There is, accordingly, a horror strand to Aidan's work (see the creepy Wake Wood, for instance) and in his selections for his seventies season at the Triskel: a programme that includes The Exorcist and The Wicker Man. Do we sense a genre soft spot?
"I have a friend who used to like going out to the rental shops looking for all the latest 'haunted videos' . Like The Fog and the like. I always found the haunted videos 50 per cent amusing and 50 per cent disturbing. And the first film I remember seeing was a horror: The House on Haunted Hill. I remember watching it from my parents' bed when they were out, frozen in terror."
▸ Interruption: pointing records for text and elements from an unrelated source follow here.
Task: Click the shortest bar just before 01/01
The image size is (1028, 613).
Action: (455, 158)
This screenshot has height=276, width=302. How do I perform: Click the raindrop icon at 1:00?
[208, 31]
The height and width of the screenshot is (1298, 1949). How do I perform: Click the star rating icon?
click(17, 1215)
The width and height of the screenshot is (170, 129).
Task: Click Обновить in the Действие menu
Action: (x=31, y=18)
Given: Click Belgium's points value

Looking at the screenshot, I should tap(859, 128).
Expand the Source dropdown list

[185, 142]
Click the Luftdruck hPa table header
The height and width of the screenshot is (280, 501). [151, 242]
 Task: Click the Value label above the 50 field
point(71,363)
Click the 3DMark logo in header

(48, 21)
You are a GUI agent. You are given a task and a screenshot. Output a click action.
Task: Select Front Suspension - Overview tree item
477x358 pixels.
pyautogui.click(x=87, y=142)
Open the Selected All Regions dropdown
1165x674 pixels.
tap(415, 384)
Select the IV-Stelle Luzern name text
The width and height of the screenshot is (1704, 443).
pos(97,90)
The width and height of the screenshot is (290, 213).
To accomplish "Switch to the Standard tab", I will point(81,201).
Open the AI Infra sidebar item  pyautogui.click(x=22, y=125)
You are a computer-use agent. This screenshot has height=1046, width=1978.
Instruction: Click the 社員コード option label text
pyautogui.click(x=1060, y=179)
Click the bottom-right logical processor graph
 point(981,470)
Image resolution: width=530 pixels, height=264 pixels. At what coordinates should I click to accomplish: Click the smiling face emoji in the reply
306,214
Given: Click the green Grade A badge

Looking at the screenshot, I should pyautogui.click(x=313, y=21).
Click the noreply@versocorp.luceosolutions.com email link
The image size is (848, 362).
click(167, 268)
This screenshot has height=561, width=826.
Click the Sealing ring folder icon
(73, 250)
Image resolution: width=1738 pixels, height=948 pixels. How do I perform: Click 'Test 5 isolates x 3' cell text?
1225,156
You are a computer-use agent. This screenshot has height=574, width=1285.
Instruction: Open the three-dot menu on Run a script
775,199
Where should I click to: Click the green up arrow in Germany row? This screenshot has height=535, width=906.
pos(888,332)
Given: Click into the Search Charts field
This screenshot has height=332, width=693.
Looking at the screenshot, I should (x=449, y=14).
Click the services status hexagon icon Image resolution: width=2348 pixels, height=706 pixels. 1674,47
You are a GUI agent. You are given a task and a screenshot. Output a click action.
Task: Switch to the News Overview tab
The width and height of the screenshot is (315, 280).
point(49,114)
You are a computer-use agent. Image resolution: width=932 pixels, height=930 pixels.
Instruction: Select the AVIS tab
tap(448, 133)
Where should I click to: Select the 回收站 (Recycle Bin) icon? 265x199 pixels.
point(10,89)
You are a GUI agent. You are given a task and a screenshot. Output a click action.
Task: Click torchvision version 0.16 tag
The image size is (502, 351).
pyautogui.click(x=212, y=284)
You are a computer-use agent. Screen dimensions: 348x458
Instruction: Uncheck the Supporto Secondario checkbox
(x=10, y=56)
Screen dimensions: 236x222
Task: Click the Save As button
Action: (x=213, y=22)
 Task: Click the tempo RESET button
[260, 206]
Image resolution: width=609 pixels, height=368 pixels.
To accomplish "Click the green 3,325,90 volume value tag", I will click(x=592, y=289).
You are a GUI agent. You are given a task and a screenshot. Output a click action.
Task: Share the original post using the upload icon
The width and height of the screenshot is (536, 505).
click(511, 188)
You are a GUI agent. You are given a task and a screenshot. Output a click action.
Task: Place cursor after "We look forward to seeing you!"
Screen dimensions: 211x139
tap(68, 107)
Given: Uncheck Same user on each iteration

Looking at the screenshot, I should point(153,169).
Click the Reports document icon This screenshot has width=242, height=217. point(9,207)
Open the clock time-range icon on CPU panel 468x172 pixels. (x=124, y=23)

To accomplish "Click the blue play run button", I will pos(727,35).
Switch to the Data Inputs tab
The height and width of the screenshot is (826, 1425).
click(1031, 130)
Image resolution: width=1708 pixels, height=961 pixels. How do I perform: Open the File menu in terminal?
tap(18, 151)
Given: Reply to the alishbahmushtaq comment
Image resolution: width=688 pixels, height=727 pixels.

Having survived this early trauma with a Vincent Price movie, Gillen were on to develop a taste for Robert Altman and Terrence Malick. There are certain neat parallels between this milieu and the detailed character study Gillen brings to a project such as Treacle Jr.
"I do try and stick close to directors like Jamie Thraves who I worked with on The Low Down and Treacle. Because he's interested in character and that kind of freewheeling storytelling you find in something like Scarecrow. He's also quite visual. And if I've learnt anything from watching Badlands or Days of Heaven it's that you don't have to be doing too much or saying too much if you're in the right hands."
I wonder what techniques and ticks the actor might have, well, pinched from his favourite films?
"There's a scene in Treacle where I dance with a lamp, that's ripped from Mick Jagger dancing with a florescent tube in Performance which we're screening.
“Jesus, I hope acting is more than twitches.”